> _WHAT YOU HAVE TO DO_
Report how many lines below include "agent", giving the figure alone.

> _RECORDED INFORMATION_
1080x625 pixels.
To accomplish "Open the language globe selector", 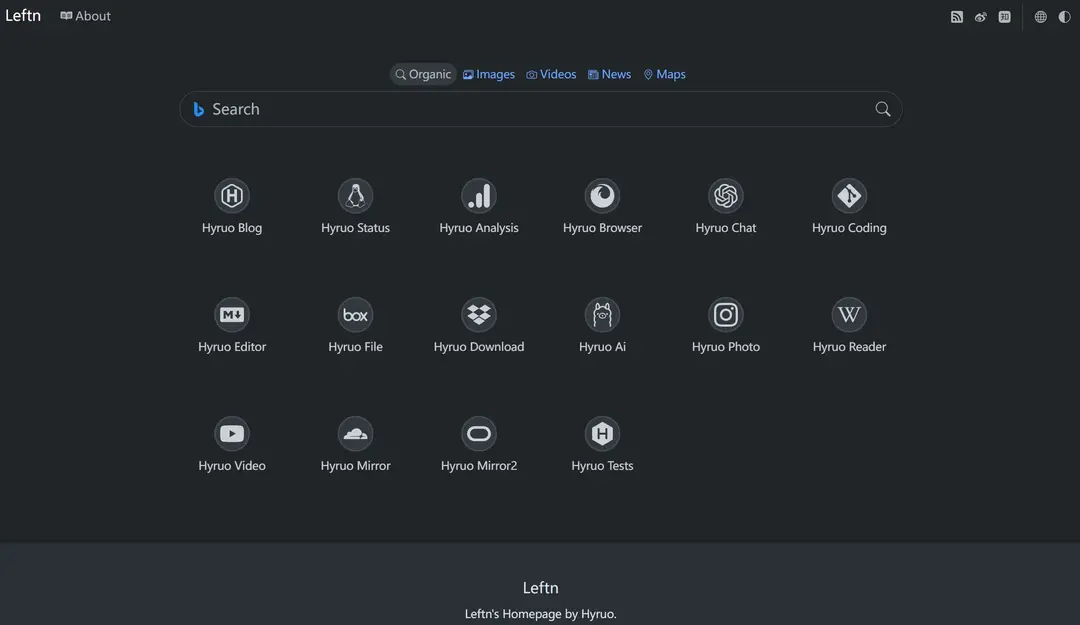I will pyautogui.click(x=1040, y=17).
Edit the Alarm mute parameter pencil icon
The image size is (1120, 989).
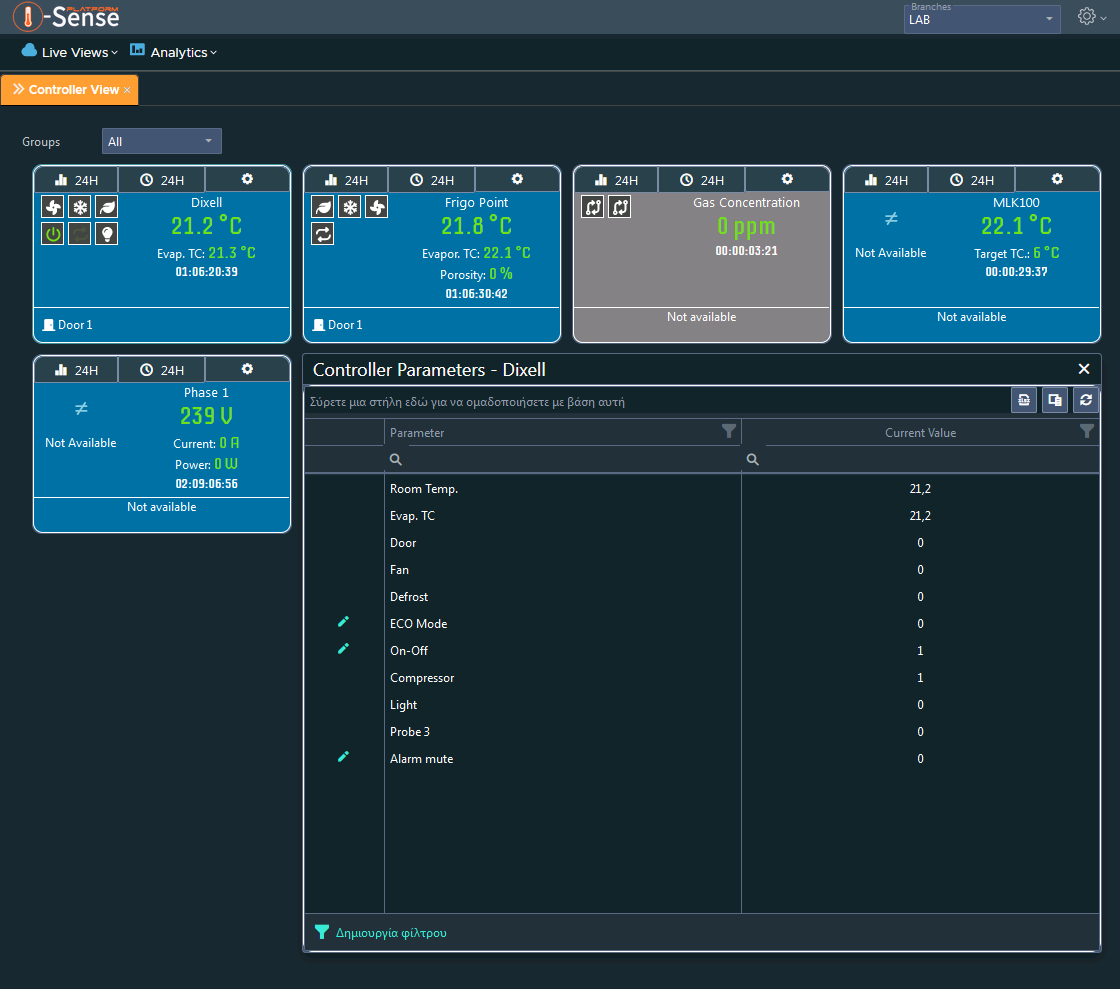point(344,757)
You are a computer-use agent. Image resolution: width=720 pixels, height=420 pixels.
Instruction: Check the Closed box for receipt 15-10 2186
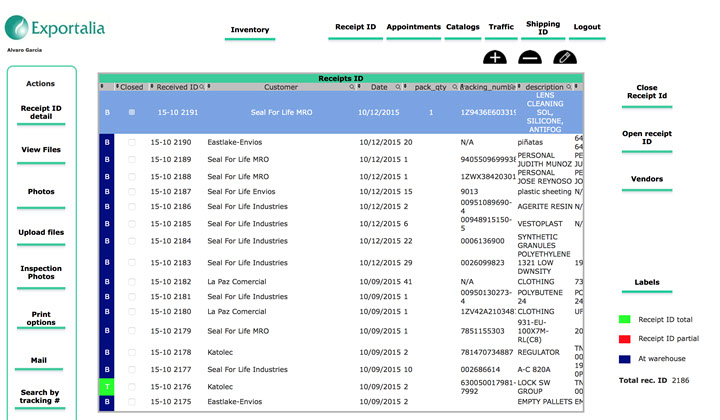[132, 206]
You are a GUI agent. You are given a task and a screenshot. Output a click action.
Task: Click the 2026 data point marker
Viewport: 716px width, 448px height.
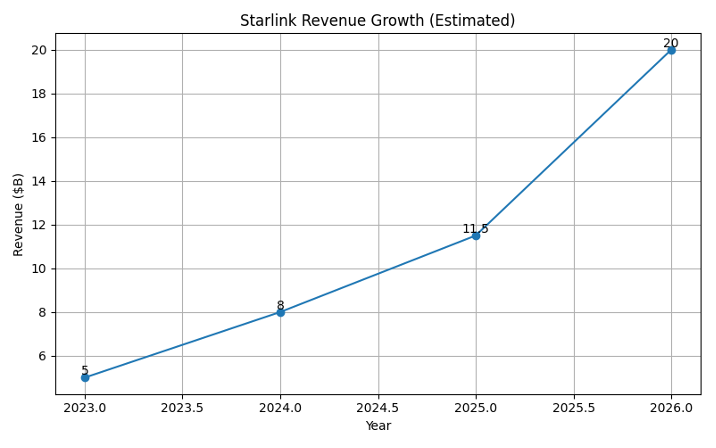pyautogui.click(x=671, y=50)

> _TASK RESULT_
2